Problem to solve
Can you copy the lines below word for word, from the one containing "Describe the element at coordinates (511, 104)" through the last line, leaving the pictures out?

++++ Dataset content

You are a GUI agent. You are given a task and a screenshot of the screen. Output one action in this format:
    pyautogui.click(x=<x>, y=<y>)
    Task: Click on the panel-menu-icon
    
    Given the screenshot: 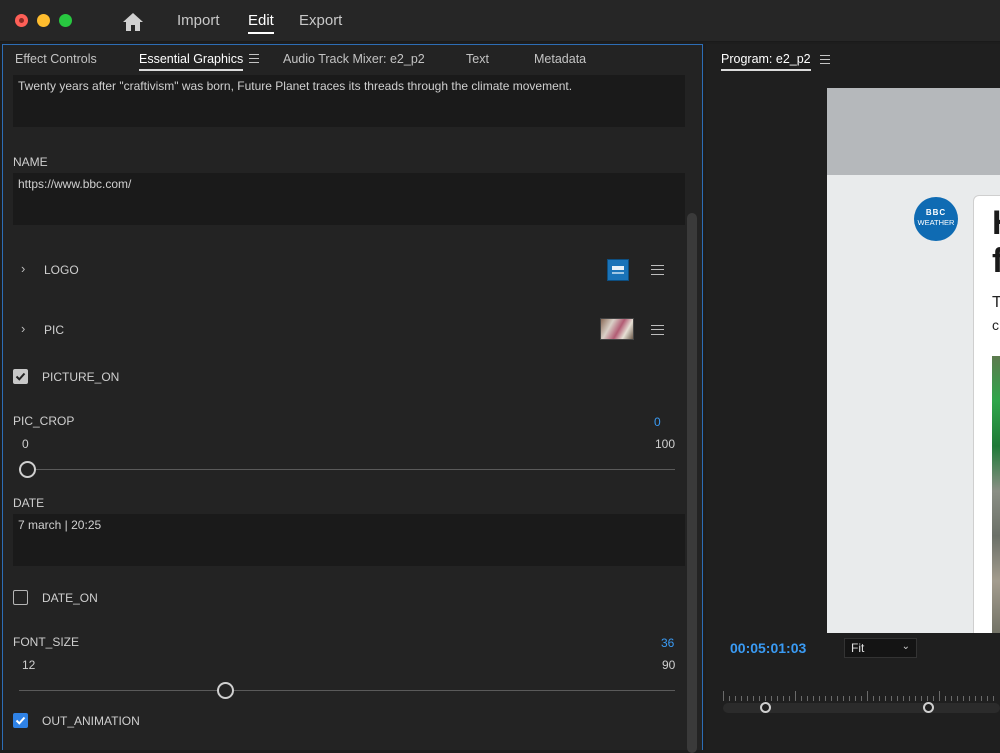 What is the action you would take?
    pyautogui.click(x=254, y=58)
    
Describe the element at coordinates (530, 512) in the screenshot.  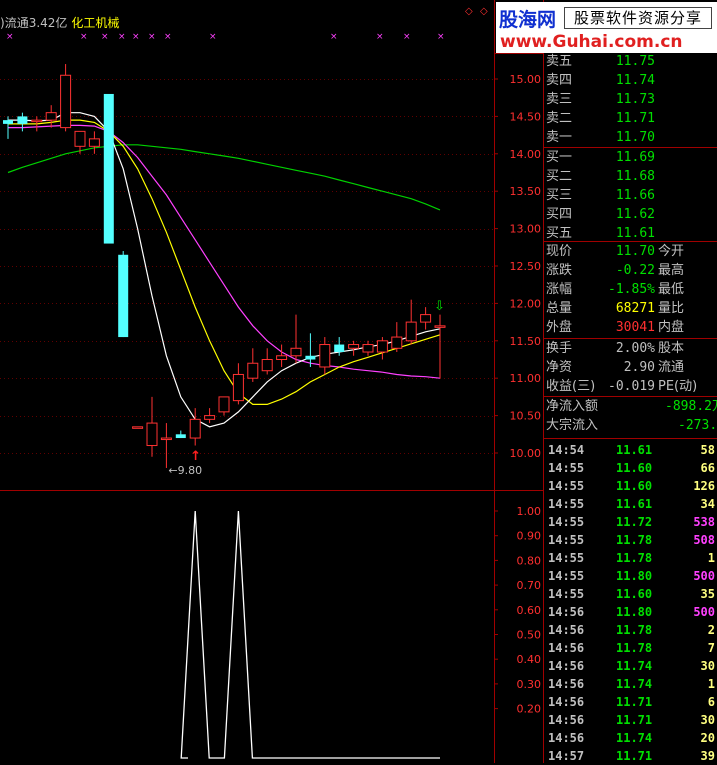
I see `indicator-tick-label: 1.00` at that location.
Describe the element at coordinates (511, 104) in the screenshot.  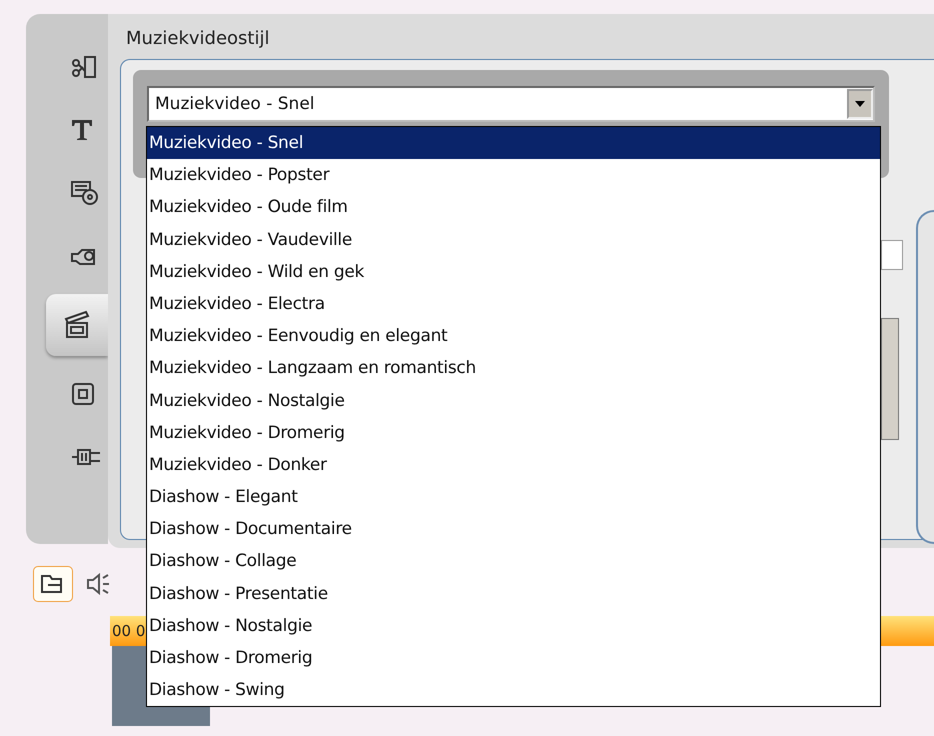
I see `style-dropdown: Muziekvideo - Snel` at that location.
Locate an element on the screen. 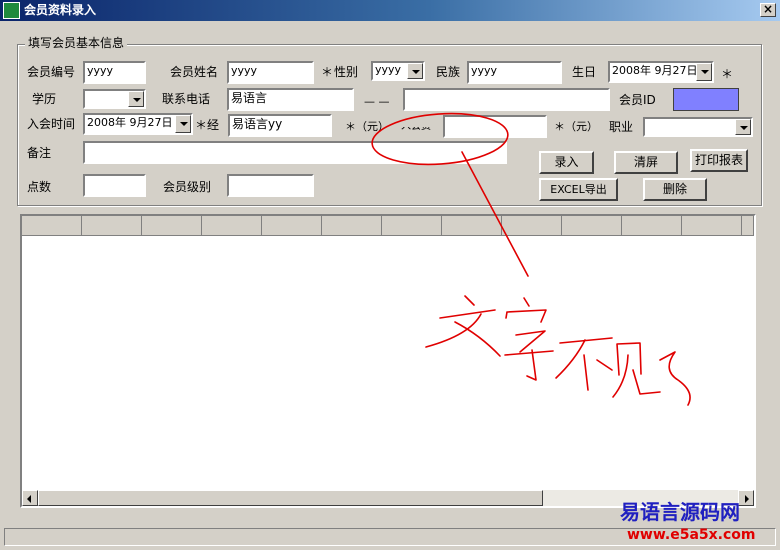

++++++++

Solution for this task
Describe the element at coordinates (511, 104) in the screenshot.  
I see `style-dropdown: Muziekvideo - Snel` at that location.
Locate an element on the screen. 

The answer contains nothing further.